* PROBLEM REQUIREMENTS
Rewrite the part that opens with the line containing "You are a computer-use" and closes with the line containing "The height and", keeping every line including the requests, and offset each coordinate in the answers by adding 35. Leave the pictures out.

* DATASET CONTENT
** begin **

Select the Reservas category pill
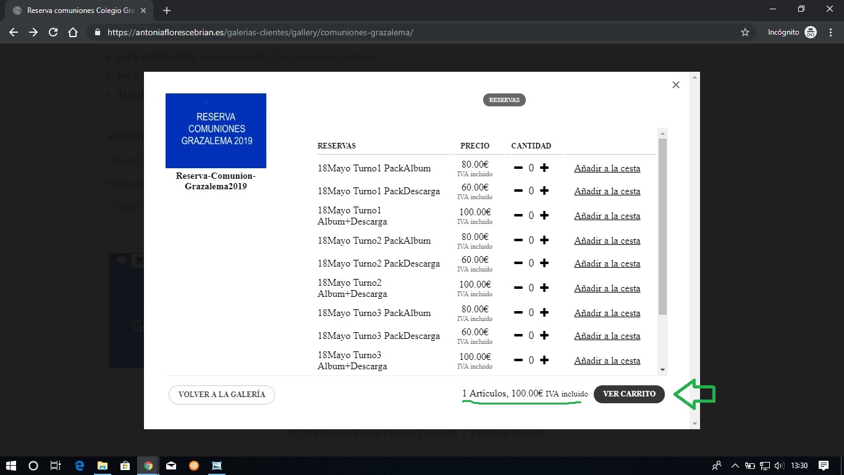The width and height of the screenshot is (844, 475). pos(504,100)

** end **
** begin **

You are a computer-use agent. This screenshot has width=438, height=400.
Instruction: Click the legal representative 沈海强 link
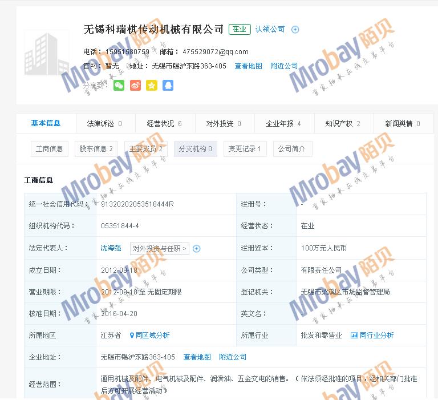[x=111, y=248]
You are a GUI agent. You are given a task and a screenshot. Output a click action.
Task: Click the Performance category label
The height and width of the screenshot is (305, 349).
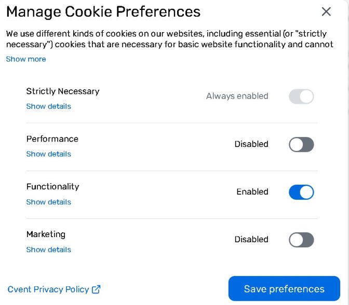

** end **
** begin **

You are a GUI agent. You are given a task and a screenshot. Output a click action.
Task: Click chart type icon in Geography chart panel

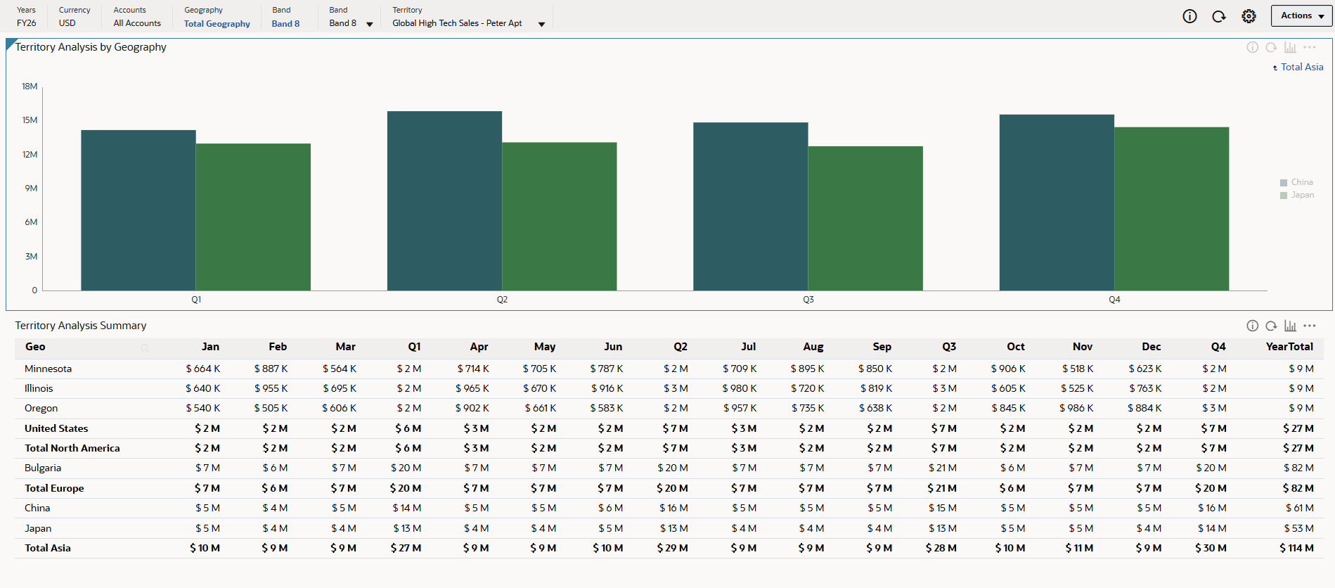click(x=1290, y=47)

** end **

* EXPECTED ANSWER
You are a computer-use agent. This screenshot has width=438, height=400.
Instruction: Click the legal representative 沈海强 link
[x=146, y=283]
You are a GUI agent. You are given a task and a screenshot. Output a click action.
Task: Click the Performance category label
The height and width of the screenshot is (305, 349).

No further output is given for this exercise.